Testing solar eclipse viewing glasses in CSA's Redmond lab covers three categories: the amount of light that can pass through the glasses; how uniform the protection is (meaning, are there any holes that allow extra light in?); and finally, coverage.
There is no regulatory agency for solar eclipse glasses, so companies can advertise safety without proving it.
"The hazards of viewing the solar eclipse without glasses or proper glasses is retinal burning or physically burning the back of the retina at the back of the eye. When you view the sun, the way the human eye works, it actually focuses that light down a thousand times. If you think the sun is bright, if you're viewing without glasses, you're putting a thousand times more light in your retina when you focus on the sun," explained lab manager Aaron Miller.
None of the glasses tested got a perfect score.
"Nearly all of them fail in one way or another, but none fail at actual viewing. So it's usually a face coverage issue or perhaps they're too dark to view a solar eclipse, darker than what the standard recommends," Miller said.
Even with protective glasses, experts say it's never safe for children to look directly at the sun.

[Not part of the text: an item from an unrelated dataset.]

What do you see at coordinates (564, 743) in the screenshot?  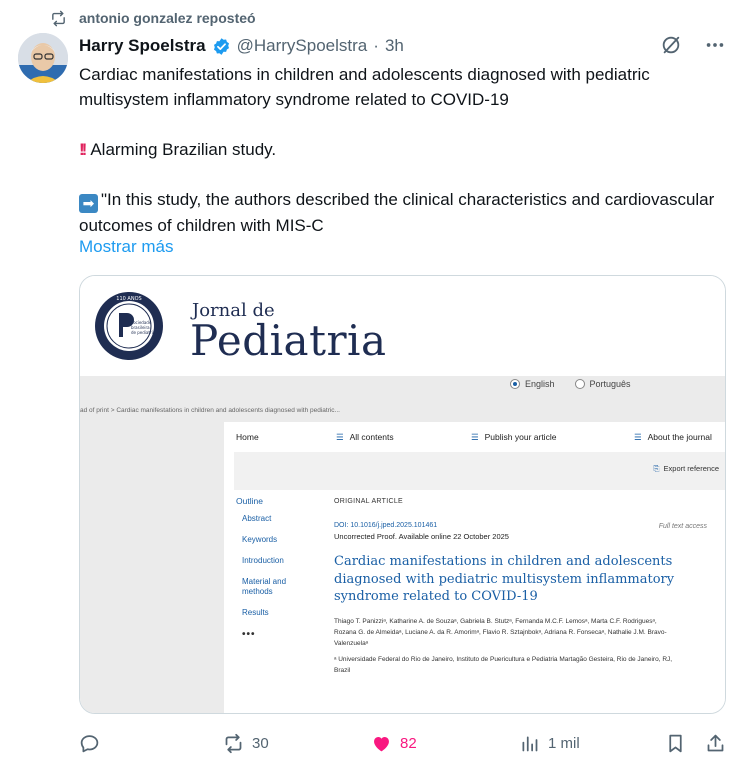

"CSA found that all the single use glasses they tested failed in some way. However most failed because they did not let enough visible light through, which would mean that your view of the sun may be dim. All the glasses tested below however did stop harmful UV and IR light in the CSA laboratory. One warning which CSA gave us, is that just because the glasses they tested block UV and IR rays, it doesn’t mean the pair you have at home is safe. Any damage to the glasses lens or manufacturing defect can lead to an unsafe pair of glasses. The safest option is that if your glasses aren’t listed on the NASA reputable vendor website don’t use them. In no event should you use the glasses for more than two hours. Any longer exposure can damage your eyes. Young children should view the eclipse through a pinhole camera, which can be easily constructed at home. Most eye injuries reported after a solar eclipse occur in young children and teenagers. Even a sliver of the sun can damage your eyes," wrote David Bajorins in a statement to KING 5.